VideoTree: Adaptive Tree-based Video Representation for LLM Reasoning on Long Videos

Ziyang Wang, Shoubin Yu, Elias Stengel-Eskin, Jaehong Yoon, Feng Cheng, Gedas Bertasius, Mohit Bansal

Published: 30 May 2024, Last Modified: 15 Aug 2024OpenReview Archive Direct UploadEveryoneCC BY 4.0

Abstract: Video-language understanding tasks have historically focused on short video clips, often struggling with the complexities of long-form video understanding. Recently, many long video-language understanding approaches have taken advantage of the reasoning capabilities of Large Language Models (LLMs) to perform long video question answering, transforming videos into densely sampled frame captions, and asking LLMs to respond to text queries over captions.
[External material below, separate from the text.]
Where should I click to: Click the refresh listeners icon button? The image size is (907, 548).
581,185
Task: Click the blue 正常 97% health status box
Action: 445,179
However, the frames used for captioning are often redundant and contain irrelevant information, making dense sampling inefficient, and ignoring the fact that video question-answering requires varying levels of granularity, with some video segments being highly relevant to the question (and hence needing more fine-grained detail) while others being less relevant. Thus, these LLM-based approaches are prone to missing information and operate on large numbers of irrelevant captions, lowering both performance and efficiency. To address these shortcomings, we introduce VideoTree, a queryadaptive and hierarchical framework for long-video understanding with LLMs. Specifically, VideoTree dynamically extracts query-related information from the input video and builds a tree-based video representation for LLM reasoning. First, VideoTree adaptively selects frames for captioning by clustering frames based on their visual features and scoring clusters based on their relevance to the query. We iterate this process until enough query-related keyframes are extracted. Second, it organizes visual clusters into a query-adaptive and hierarchical tree structure; the structure of the tree encodes varying levels of granularity, with higher (deeper) resolution on relevant segments. Finally, VideoTree produces an answer to each question by traversing the tree’s keyframes and passing their captions to an LLM answering model, which answers the query. Our experiments show that our trainingfree adaptive method improves both reasoning accuracy and efficiency compared to existing methods: VideoTree achieves a 7.0%, 2.2%, and 2.7% improvement in accuracy over existing methods on the popular EgoSchema, NExT-QA, and IntentQA benchmarks, respectively, while reducing inference time by 40%.